Мы мало знаем о том, как пришел в литературу прозаик и драматург Александр Завалишин. Слишком общи сведения его биографии, напечатанные в кратких справочниках и энциклопедии. Даны лишь основные даты и место рождения, сказано об участии его в гражданской войне на Урале, об учебе, первых публикациях, выходе книг и постановке спектаклей на местных и столичных сценах, упомянуто о работе в редакциях газет.

Обязательные анкетные данные не раскрывают, а только хронологически перечисляют жизненные вехи А. Завалишина. Несколько литературно-критических статей добросовестно пересказывают известные биографические сведения и не добавляют новых фактов из его литературной и общественной деятельности.

Мы никогда не узнали бы об истоках творчества А. Завалишина, если бы отдельные документы не обнаружились в фондах Н. А. Рубакина.

Здесь оказалась подробнейшая биография писателя с множеством житейских подробностей, раскрывающих характер, настроение, природные склонности и интересы А. Завалишина. Здесь же сохранились рукописи первых рассказов «Победа добра», «Городничий XX века», пьеса в одном действии «Крючки», напечатанная отдельным изданием в Москве в 1915 году и поставленная на сцене Челябинского Народного дома.

Пьесу автор с благоговением посвятил своему дорогому учителю Н. А. Рубакину. А на экземпляре, отправленном в Швейцарию, еще и автограф: «Н. А. Рубакину от глубокоблагодарного автора. 7/20—III—1918, г. Оренбург». Вот в этом-то пакете с отметкой: «В конверт Завалишина (читатель)» дошли до нас ценные бумаги писателя-земляка.{1} Среди них рассказ «Победа добра» — о двух молодых людях — Анри и Франце, задумавшихся над своей жизнью: прожигать ее в распутстве и безделье, или посвятить благородному делу, стремлению к лучшему идеалу.

Что послужило толчком к написанию рассказа? На этот вопрос помогает ответить письмо автора от 13 июля 1913 года, адресованное в Швейцарию.

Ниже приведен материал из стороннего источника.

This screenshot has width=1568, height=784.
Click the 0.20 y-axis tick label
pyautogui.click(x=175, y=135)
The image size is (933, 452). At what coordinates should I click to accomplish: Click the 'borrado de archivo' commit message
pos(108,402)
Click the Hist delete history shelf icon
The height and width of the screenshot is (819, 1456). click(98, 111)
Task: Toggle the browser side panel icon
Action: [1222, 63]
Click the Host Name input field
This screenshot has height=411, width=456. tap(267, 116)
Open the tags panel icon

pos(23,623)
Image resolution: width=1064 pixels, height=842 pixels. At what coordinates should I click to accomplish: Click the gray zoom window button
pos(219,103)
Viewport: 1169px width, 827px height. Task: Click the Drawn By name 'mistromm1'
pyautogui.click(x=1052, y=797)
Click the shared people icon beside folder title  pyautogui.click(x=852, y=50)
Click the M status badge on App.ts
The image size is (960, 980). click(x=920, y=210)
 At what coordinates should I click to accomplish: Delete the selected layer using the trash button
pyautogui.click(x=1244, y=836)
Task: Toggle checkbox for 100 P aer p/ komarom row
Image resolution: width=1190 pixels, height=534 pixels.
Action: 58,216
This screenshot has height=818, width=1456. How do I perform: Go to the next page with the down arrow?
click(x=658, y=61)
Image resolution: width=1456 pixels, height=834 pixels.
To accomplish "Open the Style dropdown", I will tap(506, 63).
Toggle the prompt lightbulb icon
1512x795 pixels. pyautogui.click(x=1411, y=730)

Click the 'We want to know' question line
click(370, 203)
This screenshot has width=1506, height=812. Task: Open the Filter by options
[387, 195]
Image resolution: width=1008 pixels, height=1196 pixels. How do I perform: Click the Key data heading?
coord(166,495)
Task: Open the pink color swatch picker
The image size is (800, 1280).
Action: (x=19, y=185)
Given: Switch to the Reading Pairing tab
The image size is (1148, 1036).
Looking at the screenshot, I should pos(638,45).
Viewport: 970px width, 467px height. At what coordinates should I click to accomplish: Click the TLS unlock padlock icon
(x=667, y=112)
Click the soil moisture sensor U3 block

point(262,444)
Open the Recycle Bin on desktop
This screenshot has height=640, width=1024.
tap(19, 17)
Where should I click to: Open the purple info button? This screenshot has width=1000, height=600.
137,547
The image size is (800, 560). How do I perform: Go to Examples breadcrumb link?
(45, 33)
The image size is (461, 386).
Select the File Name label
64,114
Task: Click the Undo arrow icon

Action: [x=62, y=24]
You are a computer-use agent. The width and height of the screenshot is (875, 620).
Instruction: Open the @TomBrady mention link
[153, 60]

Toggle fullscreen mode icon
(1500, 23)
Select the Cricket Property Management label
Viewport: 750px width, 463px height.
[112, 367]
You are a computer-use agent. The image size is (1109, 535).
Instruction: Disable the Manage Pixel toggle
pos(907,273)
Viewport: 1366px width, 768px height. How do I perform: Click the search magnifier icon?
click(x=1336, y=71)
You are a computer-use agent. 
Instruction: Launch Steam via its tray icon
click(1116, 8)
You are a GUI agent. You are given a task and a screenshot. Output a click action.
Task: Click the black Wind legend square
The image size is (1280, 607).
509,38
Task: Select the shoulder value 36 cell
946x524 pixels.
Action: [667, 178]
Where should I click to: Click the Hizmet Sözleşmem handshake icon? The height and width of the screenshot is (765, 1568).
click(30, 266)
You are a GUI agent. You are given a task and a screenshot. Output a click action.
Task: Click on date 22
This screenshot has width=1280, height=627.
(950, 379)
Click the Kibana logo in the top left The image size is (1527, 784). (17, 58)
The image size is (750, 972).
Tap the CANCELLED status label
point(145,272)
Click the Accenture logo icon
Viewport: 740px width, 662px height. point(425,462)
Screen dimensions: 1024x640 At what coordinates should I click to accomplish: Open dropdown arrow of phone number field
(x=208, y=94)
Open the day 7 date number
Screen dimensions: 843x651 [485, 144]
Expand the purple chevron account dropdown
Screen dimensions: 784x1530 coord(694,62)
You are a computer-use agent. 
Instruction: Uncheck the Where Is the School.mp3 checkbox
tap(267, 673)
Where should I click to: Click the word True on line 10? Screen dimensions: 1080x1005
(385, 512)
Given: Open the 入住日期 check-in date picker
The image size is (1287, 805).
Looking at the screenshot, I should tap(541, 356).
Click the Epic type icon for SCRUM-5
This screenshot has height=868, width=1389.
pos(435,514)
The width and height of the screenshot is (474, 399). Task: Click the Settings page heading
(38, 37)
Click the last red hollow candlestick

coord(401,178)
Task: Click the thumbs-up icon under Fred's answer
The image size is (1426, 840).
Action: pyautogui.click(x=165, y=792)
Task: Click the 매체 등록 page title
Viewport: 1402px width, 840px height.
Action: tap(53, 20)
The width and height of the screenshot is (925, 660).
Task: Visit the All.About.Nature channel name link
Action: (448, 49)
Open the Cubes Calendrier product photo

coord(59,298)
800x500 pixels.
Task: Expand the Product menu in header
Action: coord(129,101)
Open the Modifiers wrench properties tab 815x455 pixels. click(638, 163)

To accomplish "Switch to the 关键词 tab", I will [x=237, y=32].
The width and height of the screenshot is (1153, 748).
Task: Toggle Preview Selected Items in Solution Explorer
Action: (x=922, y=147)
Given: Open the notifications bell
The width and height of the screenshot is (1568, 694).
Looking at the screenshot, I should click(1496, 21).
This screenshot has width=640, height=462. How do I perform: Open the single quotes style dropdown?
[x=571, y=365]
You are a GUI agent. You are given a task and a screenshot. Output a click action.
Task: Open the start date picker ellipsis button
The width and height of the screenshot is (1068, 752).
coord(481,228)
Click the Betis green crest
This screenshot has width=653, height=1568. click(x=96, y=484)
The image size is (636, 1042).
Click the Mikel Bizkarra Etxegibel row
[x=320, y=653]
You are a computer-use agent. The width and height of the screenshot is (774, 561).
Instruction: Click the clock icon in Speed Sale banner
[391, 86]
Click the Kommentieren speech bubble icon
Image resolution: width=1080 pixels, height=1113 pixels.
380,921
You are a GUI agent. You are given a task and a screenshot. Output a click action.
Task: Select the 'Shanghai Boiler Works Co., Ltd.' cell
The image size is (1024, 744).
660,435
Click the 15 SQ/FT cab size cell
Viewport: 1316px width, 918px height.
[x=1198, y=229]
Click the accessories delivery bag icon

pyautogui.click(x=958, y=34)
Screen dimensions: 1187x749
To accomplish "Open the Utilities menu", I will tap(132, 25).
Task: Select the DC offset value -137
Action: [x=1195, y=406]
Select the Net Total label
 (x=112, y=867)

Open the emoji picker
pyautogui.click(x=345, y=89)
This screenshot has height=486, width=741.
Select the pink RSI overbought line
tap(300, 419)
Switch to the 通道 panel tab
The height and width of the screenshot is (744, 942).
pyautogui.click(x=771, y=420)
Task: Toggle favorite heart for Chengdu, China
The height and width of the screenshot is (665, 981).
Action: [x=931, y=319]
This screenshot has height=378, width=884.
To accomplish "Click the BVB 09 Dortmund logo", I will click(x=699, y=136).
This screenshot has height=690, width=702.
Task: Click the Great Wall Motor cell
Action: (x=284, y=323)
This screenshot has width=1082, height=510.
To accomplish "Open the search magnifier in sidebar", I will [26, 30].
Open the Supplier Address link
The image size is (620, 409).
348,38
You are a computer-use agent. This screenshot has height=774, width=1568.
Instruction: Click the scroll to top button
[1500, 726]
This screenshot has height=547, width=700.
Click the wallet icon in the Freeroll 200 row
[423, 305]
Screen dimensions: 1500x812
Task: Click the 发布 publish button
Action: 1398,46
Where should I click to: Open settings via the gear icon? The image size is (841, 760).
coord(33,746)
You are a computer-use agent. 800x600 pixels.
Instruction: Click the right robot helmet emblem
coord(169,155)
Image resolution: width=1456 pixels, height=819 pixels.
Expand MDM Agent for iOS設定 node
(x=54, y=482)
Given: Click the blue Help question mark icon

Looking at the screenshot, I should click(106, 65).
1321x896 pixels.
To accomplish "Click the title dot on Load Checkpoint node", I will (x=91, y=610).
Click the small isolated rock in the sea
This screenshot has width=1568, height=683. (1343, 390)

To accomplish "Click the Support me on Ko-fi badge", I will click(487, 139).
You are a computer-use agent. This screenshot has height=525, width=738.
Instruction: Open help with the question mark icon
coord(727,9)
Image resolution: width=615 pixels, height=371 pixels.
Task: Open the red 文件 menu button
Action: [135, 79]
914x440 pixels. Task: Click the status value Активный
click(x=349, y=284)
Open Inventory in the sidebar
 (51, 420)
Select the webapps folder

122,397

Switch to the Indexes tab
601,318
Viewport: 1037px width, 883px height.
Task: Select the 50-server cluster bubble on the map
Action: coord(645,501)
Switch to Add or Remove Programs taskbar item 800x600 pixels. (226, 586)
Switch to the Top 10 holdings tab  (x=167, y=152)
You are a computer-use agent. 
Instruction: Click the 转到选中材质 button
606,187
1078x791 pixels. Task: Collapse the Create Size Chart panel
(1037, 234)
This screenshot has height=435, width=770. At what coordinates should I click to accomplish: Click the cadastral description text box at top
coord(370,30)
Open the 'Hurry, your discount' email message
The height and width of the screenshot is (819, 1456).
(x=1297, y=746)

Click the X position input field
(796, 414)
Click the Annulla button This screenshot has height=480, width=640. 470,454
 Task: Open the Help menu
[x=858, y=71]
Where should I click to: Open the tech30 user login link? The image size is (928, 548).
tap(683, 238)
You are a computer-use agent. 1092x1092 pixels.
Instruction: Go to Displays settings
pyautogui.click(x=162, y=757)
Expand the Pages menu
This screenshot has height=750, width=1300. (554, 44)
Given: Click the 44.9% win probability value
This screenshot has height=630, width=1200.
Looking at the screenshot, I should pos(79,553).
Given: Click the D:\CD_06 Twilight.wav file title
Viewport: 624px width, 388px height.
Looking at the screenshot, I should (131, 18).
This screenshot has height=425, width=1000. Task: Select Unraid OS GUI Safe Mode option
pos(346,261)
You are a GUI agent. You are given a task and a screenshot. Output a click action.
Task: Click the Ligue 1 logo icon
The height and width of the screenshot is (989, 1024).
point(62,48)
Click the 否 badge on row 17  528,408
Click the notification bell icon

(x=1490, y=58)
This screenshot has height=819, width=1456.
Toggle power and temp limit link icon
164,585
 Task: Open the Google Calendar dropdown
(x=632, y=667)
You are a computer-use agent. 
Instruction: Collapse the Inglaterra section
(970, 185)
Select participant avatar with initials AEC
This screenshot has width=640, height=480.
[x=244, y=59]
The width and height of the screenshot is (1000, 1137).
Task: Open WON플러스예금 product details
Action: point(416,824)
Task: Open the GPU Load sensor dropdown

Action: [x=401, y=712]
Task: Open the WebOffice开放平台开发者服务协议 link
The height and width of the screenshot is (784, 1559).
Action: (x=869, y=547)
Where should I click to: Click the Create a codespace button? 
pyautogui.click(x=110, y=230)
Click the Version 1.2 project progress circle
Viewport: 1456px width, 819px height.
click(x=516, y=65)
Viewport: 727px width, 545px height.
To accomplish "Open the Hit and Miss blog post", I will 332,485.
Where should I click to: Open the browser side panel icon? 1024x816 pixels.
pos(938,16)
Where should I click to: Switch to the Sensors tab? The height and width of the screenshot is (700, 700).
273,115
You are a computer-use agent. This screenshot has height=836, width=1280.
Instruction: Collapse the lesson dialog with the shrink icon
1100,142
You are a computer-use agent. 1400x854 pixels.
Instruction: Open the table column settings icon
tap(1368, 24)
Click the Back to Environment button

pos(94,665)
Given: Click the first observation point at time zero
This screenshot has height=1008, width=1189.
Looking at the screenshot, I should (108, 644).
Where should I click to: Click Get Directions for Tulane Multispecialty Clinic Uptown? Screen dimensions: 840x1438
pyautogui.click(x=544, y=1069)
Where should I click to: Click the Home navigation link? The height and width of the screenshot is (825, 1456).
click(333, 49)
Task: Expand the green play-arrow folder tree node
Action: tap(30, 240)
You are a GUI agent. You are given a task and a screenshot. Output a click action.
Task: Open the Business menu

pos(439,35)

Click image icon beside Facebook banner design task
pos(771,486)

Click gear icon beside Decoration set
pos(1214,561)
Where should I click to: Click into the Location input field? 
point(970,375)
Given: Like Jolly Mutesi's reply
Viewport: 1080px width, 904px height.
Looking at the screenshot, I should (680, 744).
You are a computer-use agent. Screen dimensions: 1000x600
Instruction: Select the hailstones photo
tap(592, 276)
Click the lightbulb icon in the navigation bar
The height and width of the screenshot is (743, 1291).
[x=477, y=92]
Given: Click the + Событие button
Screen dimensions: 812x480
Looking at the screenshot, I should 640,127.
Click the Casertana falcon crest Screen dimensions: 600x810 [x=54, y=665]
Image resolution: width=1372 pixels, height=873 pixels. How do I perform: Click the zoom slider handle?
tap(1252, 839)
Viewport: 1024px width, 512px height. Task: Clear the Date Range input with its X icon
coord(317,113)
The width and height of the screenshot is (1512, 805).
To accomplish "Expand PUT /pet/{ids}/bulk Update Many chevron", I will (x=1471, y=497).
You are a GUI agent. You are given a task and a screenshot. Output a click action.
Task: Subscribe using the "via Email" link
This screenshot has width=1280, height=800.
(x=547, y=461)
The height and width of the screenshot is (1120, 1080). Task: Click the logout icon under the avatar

«Это от строчки до строчки истина, — сообщает Завалишин. — Все в нем написанное лично мною пережито, перечувствовано, передумано, потому что я являюсь не только автором, а, главное, героем этого рассказа».{2}

Оказывается, высокий, худой юноша Анри — сам автор, а Франц — его друг.

«Покорнейшая моя просьба теперь заключается в том, чтобы Вы просмотрели эти рассказы и сказали мне, что они из себя представляют. А, главное, о «Победе добра», который я написал под влиянием пережитого в одну ночь».{3}

Значит, в основе рассказа «Победа добра» — реальные события, которые автор не сумел правдиво и убедительно раскрыть, не владея еще приемами реалистического письма.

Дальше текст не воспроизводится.